Quant à La Rivière spectrale d’Aokigahara, il s’agit du reste d’une idée de scénario dans lequel l’auteur voulait faire évoluer le corps humain de façon filiforme pour lutter contre les vents solaires. Le rendu étant finalement jugé trop SF, les vents sont remplacés par des âmes, ce qui confère à cette histoire un côté à la fois délirant et dérangeant.
Enfin, Léthargie est une histoire qui a mûri et joue sur les peurs les plus profondes : que peut faire un être humain lorsqu’il dort ?

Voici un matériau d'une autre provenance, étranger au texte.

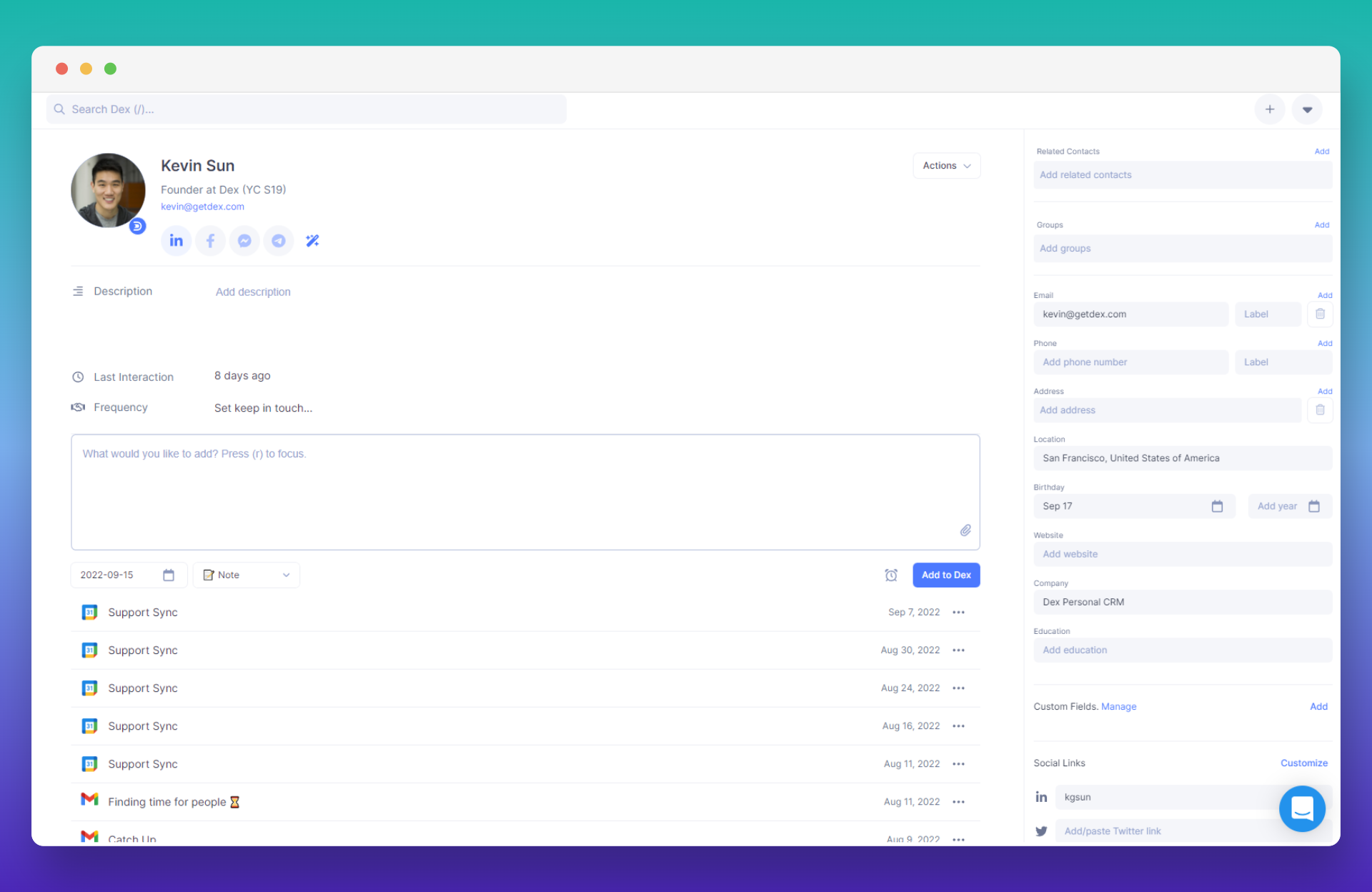This screenshot has width=1372, height=892.
Task: Click the paperclip attachment icon
Action: (965, 530)
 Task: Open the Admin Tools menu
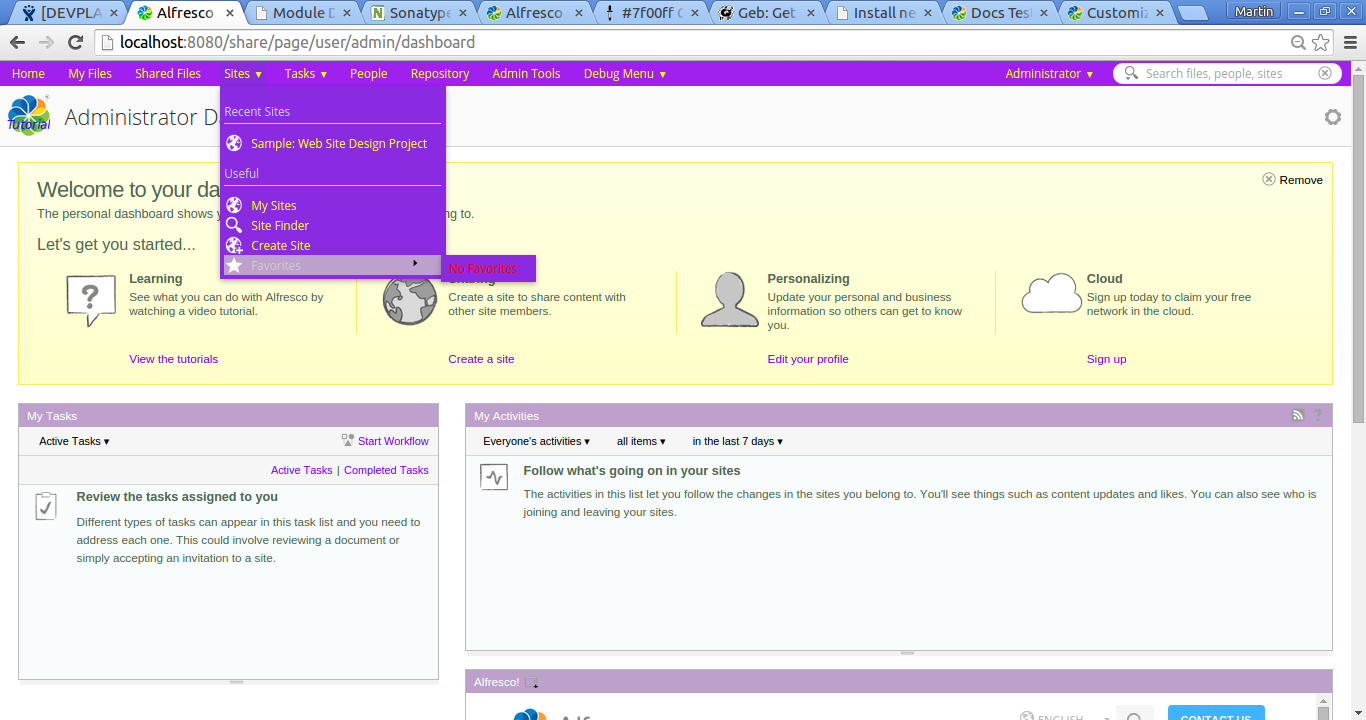[x=526, y=73]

Un manga d’une qualité exceptionnelle
La collection consacrée au mangaka chez Mangetsu s’enrichit donc d’un nouveau tome toujours aussi soigné. La couverture en hardback brillant reproduit le décor de la forêt de La Rivière spectrale d’Aokigahara. Le dessin de surcouverture attire le regard avec l’effet miroir de sa figure féminine, centrale chez Junji Ito, et la profusion de détails à l’arrière-plan qui illustrent les quatre nouvelles.
Le style graphique inimitable du maître de l’horreur japonais se retrouve également dans la finesse de son crayonné et plusieurs pleines pages d’une qualité et d’un réalisme époustouflants. La noirceur, l’ombre, la folie sont représentés avec une facilité déconcertante et un trait assuré qui rendent la lecture encore plus immersive.
L’ensemble est complété par une préface de Fausto Fasulo, une postface de l’auteur et une analyse détaillée de chaque nouvelle par Morolian, le spécialiste francophone de Junji Ito.
Ce volume très complet devrait être suivi en 2023 de deux autres tomes.